Estate planning is typically thought of as a family affair. This is because individuals most often leave their assets and property to their spouse, children and grandchildren. So do people without a spouse or children even need an estate plan?
The answer is an emphatic “yes.” In fact, single people are arguably more in need of certain estate planning documents, including a living will, power of attorney and healthcare power of attorney. Of course, wills and trusts are important as well.
If you’re single, you should know that you’re in good company. In the past few years, the number of single adults in the United States (age 16 and older) has surpassed the number of adults who are married.
There’s no longer a stigma associated with being single, nor is there a stigma associated with not having children. But in a very practical sense, not having a spouse or children can lead to some serious complications if you suffer a debilitating injury or illness.

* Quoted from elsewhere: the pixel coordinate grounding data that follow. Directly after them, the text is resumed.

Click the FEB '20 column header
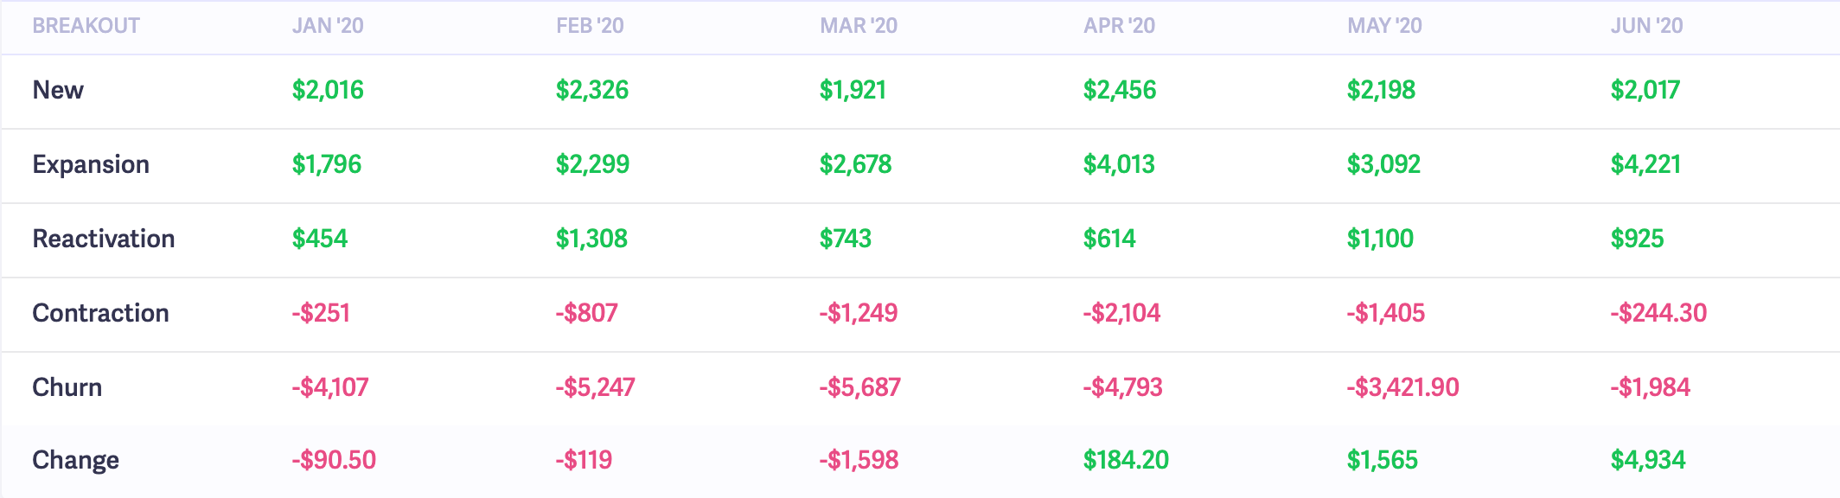This screenshot has width=1840, height=498. coord(590,26)
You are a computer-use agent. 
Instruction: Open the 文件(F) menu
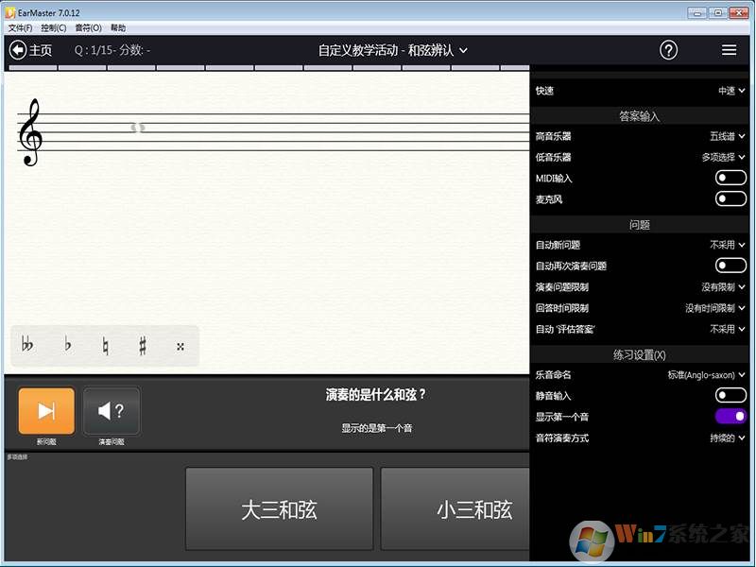pyautogui.click(x=20, y=28)
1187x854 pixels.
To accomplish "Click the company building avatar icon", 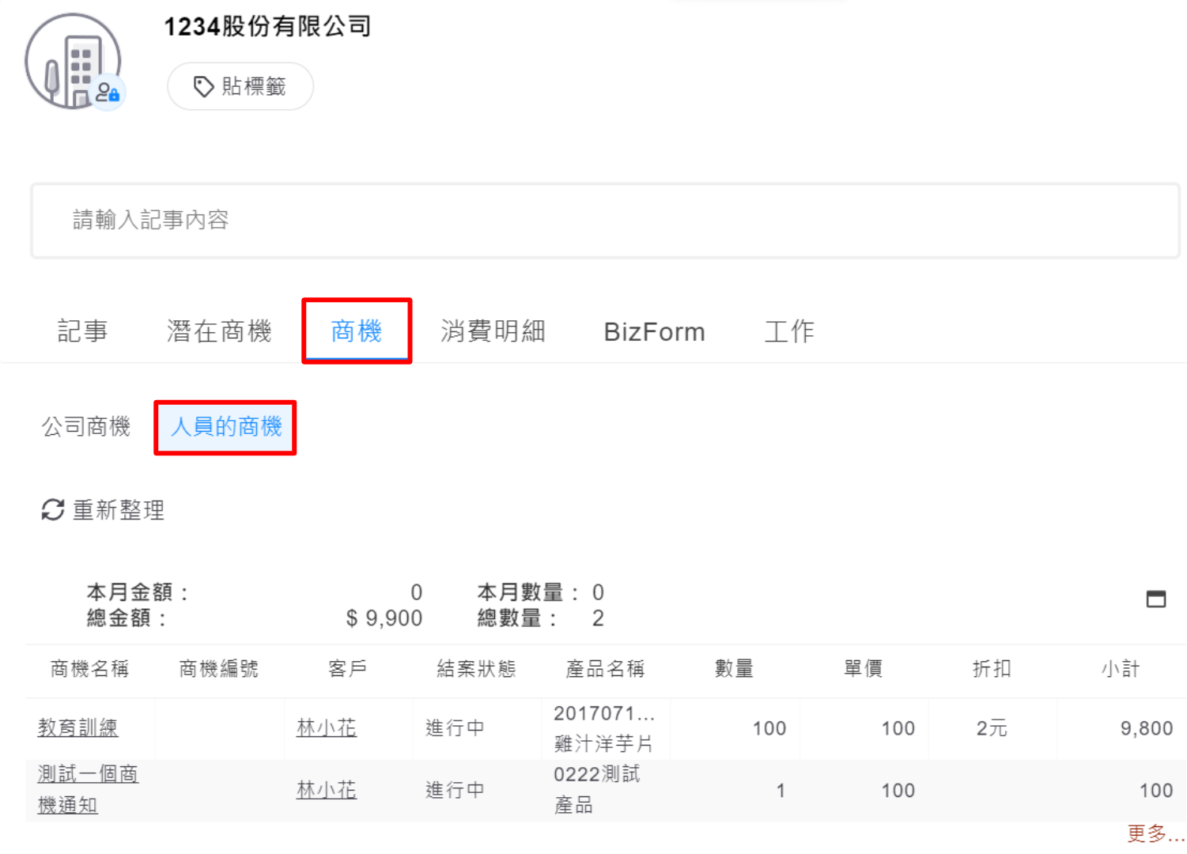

In most cases where a person becomes incapacitated and unable to communicate or make decisions on their own behalf, that responsibility falls on their spouse (or their children if arrangements have been made). But there is no automatic transfer of decision-making authority if a person has no immediate family. That’s why it is especially important for single people to designate power of attorney, medical power of attorney and draft a living will.
Additionally, drafting a will is important for single people because there is no presumption of inheritance by a spouse or children. If you want control over where and to whom your assets will go, a clearly written will is the best way to achieve that outcome.
Estate planning is not just for the “old” and the “wealthy.” We all need an estate plan. And if you’re among the slim majority of Americans who are single, estate planning cannot afford to wait.